Escribir aquel libro era su tarea pendiente, un sueño que la había seguido sin cesar a todos lados que iba desde que era una adolescente. Contar sobre Abel, un personaje que en más de una ocasión estuvo rondando en su cabeza y que hubiese querido conocer de haber existido fuera de su mente, un personaje que desde el lugar que estuviese siempre pensaría en el amor y en la posibilidad de hacerlo florecer, así fuera en la situación más precaria. Por eso tras una nueva estancia en medio de su eterno escape había decidido por fin dedicarle sus páginas.

Tras el terrible desastre ocasionado por el huracán, solo unos pocos pudieron salvarse, entre esos estaba el personaje de nuestra historia.- Escribía Alina.- Abel Pereira Ramírez, quien era uno de los seis tripulantes a bordo de un pequeño barco pesquero colombiano nombrado El Caribeño, cerca de las costas del Archipiélago de San Andrés, Providencia y Santa Catalina, al occidente del mar Caribe, y que desde hacía unos meses, trabajaba para ganarse la vida no con poca experiencia en el mundo marinero, dedicándose a la pesca artesanal.

Lo imaginaba moreno como ella, alto, valiente, un tanto fornido y sobre todo con espíritu aventurero, capaz de salir ileso de cada prueba a la que pudiese enfrentarlo; dado su color de piel había decidido que su personaje en esta obra fuese latinoamericano.
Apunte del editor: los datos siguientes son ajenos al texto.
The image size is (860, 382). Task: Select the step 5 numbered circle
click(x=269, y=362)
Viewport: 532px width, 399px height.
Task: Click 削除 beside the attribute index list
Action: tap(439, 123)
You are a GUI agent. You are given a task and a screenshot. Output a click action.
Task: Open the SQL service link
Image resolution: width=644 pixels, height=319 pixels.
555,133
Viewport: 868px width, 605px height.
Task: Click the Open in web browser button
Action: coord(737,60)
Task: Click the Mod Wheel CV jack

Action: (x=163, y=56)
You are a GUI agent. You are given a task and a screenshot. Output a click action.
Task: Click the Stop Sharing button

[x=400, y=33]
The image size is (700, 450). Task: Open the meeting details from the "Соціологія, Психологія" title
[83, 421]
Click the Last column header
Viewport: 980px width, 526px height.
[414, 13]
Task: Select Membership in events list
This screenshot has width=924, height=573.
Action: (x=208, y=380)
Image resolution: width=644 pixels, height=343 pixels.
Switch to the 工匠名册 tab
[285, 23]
Había estado indagando sobre Centroamérica y sus costumbres, habiendo aprendido sus prácticas y el lenguaje de cada país, porque, a pesar de que casi todos hablaran el mismo idioma, existían muchas diferencias entre ellos.
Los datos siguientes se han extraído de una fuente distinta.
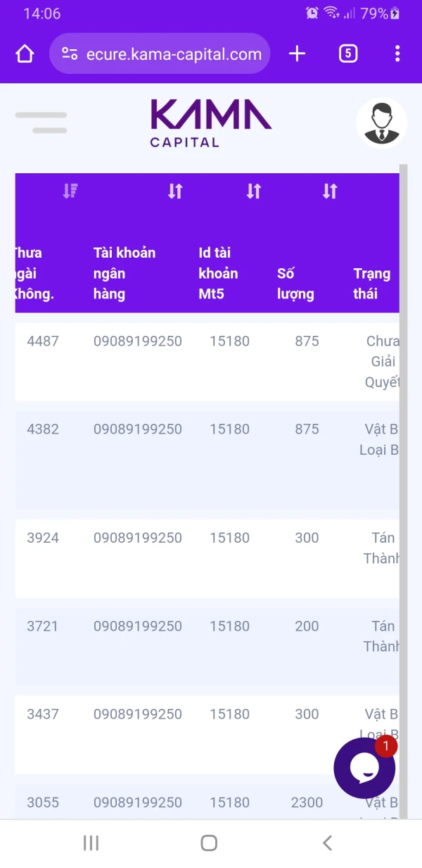Tap the browser home icon
Screen dimensions: 422x868
25,54
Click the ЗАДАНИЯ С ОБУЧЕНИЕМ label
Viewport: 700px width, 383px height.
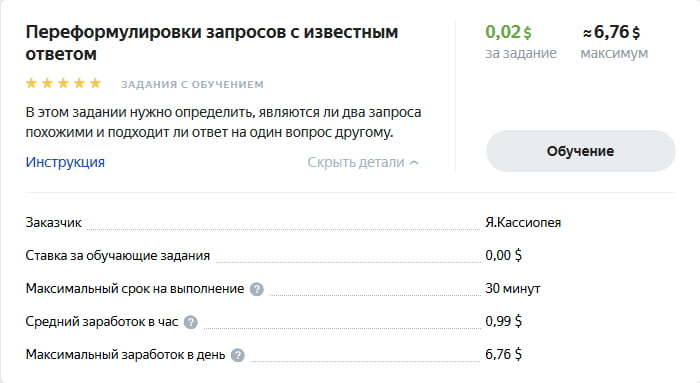[x=192, y=84]
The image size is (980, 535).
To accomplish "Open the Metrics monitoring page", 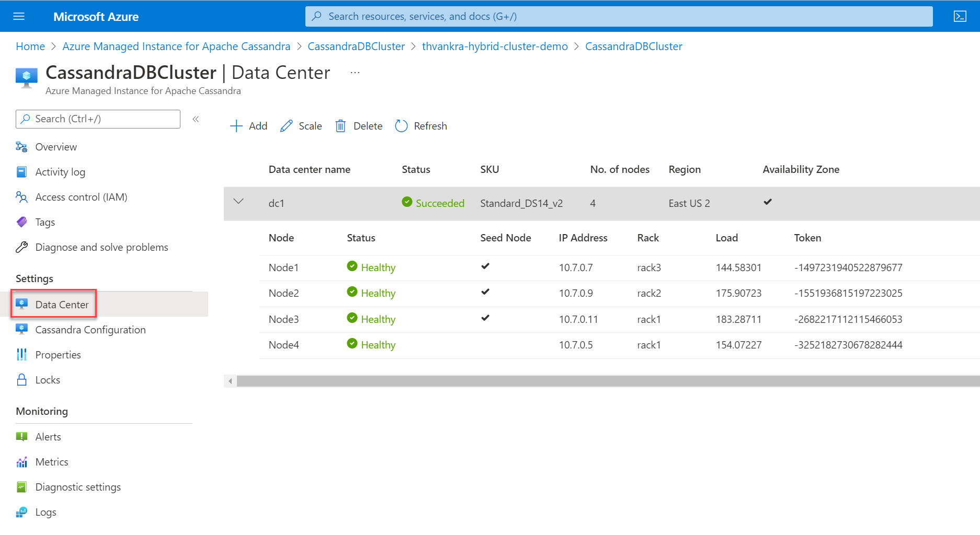I will 52,462.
El material de escritura se hacía difícil de encontrar en medio de aquellas circunstancias, sólo contaban con escasos paquetes de hojas de papel bond, recuperados del último asalto a una imprenta militar y algunos pocos lápices ya gastados. Tenían dos ordenadores portátiles y una vieja Underwood que utilizaban en ocasiones, aunque ella prefería la escritura simple, con el lápiz y una goma de borrar mordisqueada en una esquina.

La tormenta les sorprendió a media tarde mientras los navegantes se encontraban retirando los palangres, el fuerte viento, que aumentaba considerablemente, atrapó al barco haciéndolo desaparecer en poco más de una hora, dejando escasos rastros sobre el agua en medio de la revolución del mar. Abel, al igual que tres marineros más, logró lanzarse al agua antes que el pesquero sucumbiera en las profundidades y tras luchar con las inmensas olas, logró llegar hasta un bote inflable de los dos que lograron echar al mar, y con cuantioso esfuerzo, subirse en él.
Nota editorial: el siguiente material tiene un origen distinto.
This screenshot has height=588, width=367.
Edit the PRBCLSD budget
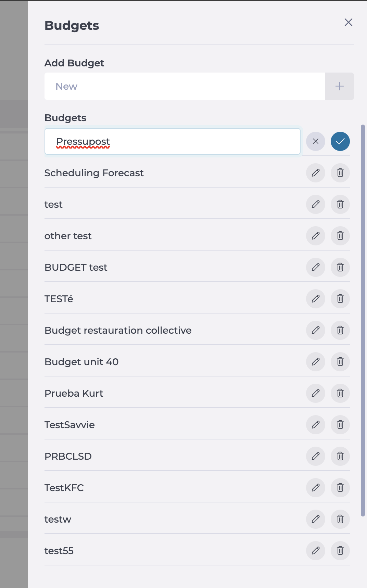click(315, 456)
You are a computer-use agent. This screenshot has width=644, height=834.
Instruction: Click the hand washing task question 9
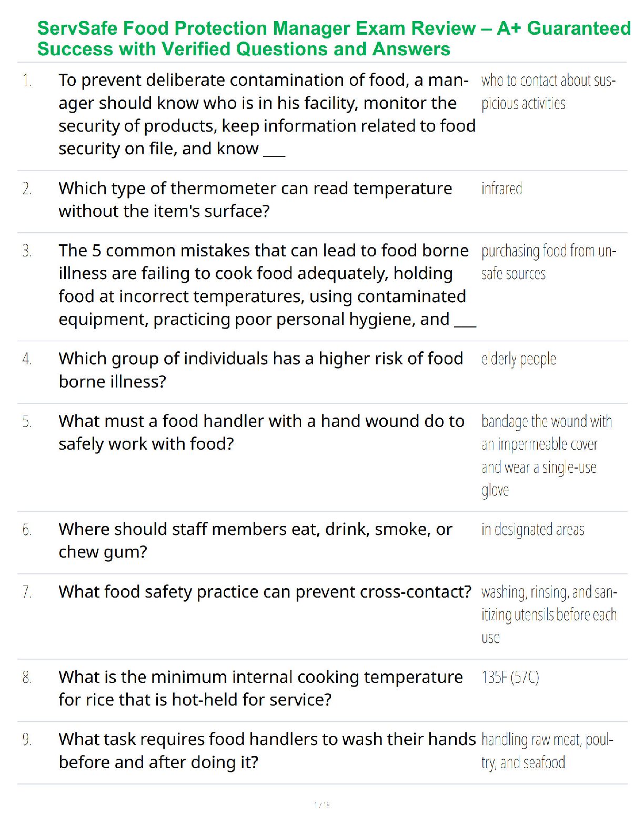pyautogui.click(x=267, y=751)
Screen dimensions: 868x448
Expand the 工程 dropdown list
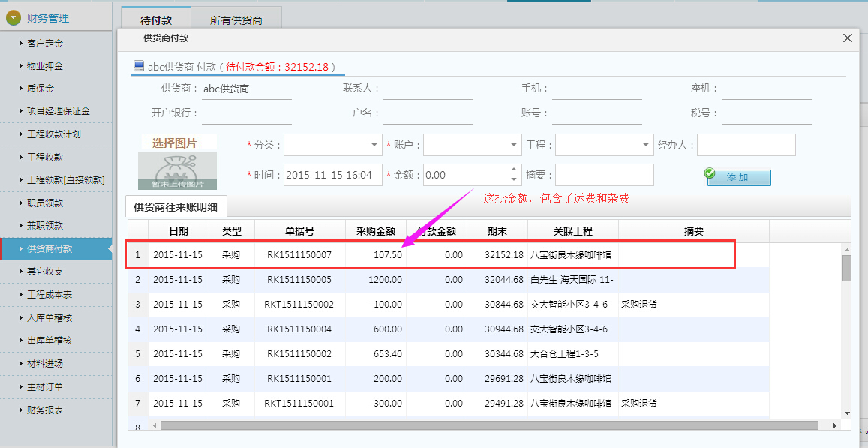click(646, 145)
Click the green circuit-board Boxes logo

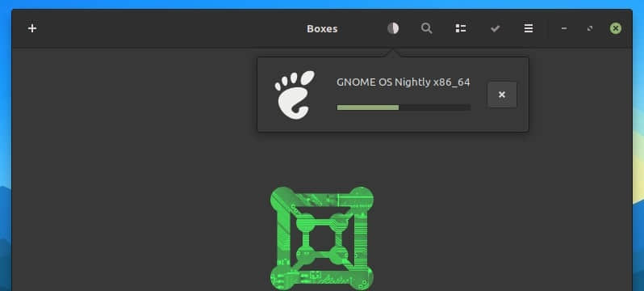(321, 238)
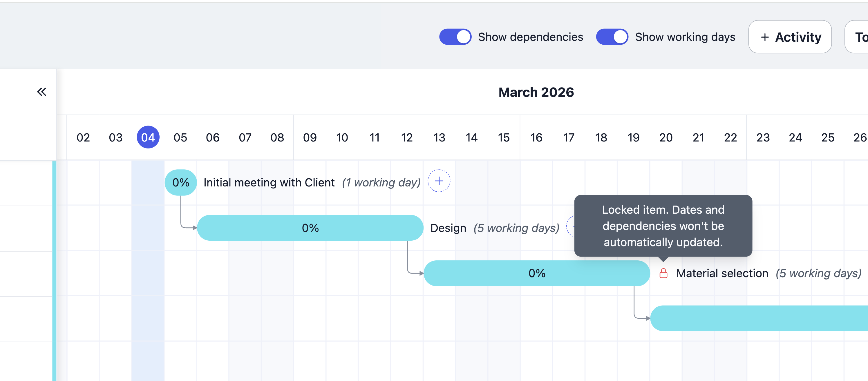This screenshot has width=868, height=381.
Task: Click the dashed circle icon next to Design
Action: pos(570,226)
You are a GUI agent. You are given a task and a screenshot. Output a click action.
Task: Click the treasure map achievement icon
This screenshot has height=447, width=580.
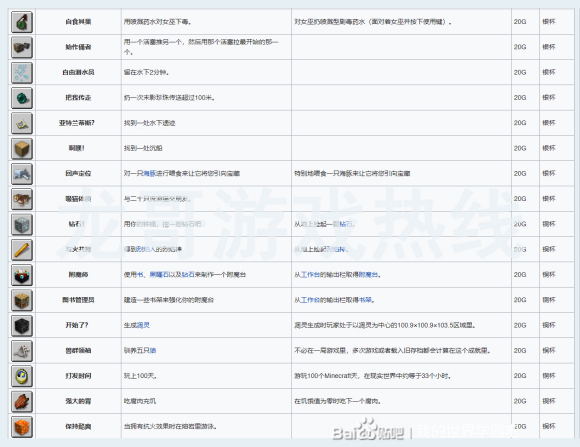click(x=22, y=123)
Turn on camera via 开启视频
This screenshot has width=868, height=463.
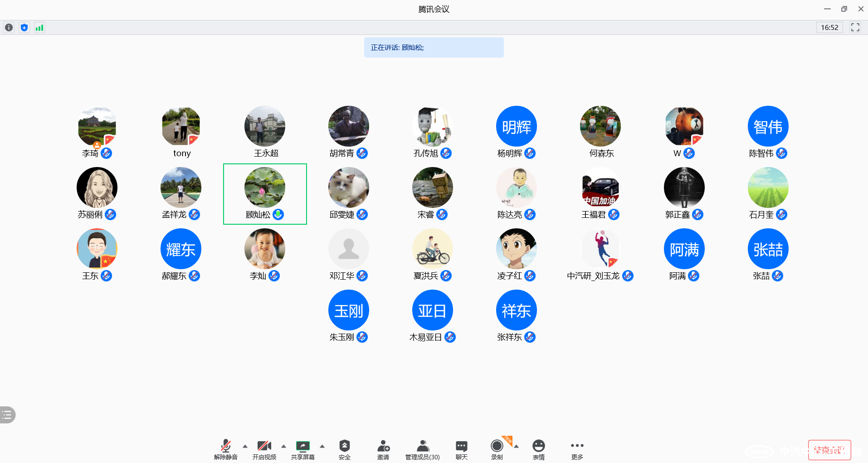(x=264, y=449)
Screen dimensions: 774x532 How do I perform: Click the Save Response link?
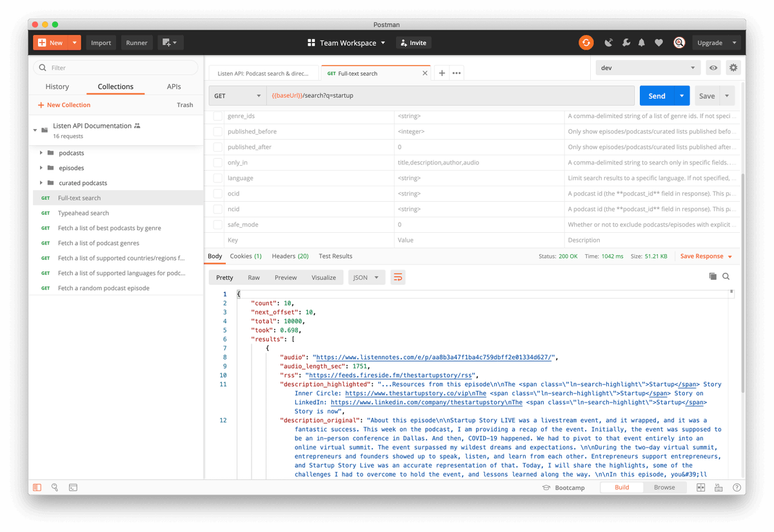[x=703, y=255]
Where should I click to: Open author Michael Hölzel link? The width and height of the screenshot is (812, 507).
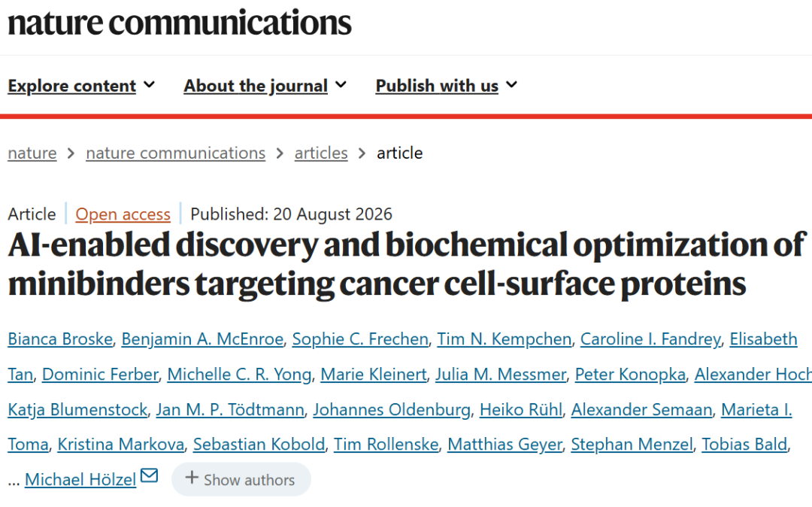(x=80, y=480)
Cada bote salvavidas contaba con un pequeño kit de supervivencia que a su vez contenía herramientas para hacer fuego, generar luz, realizar señales, además de una navaja multiusos, kits de pesca, botiquines para realizar curas básicas, dispositivos de filtrado o tratamiento de agua y alimentos en conserva…

Cayó la noche y se reunieron todos en la habitación más grande del lugar para aprovechar la escasa luz. Llevaban varios días sin combustible para las lámparas y eran necesarias más velas. Ramírez, un señor de larga barba, extrajo de sus bolsillos unas cuantas y le entregó dos a cada uno.

-Traten de sentarse más cerca los unos de los otros, quedan ya pocas velas y cada día es más arriesgado salir a buscarlas, si seguimos así, vamos a tener que escribir solo de día hasta ver qué pasa.

-No es lo mismo Ramírez, sabes que esta es la hora más tranquila del día y donde mejor podemos concentrarnos en el trabajo, bastante es ya con la presión de la guardia. – replicaba Rafael, otro que como Alina había huido desde Almería.

-Bueno, y qué le vamos a hacer, no podemos arriesgarnos más…

-Shhhhh - interrumpió Rosario desde la ventana haciendo señas con las manos.- hablen bajo, parece que alguien se acerca.

A cada rato rondaban patrullas por el área. A pesar de no saber dónde estaban tenían sospechas de que quizás fuera por esa zona.

-¡Apaguen las velas!- Aconsejó Ramírez.

Al parecer el movimiento que había advertido Rosario era el de alguien que simplemente pasaba por allí, después de un instante Ramírez recomendó que mantuvieran las luces apagadas y continuaran al día siguiente.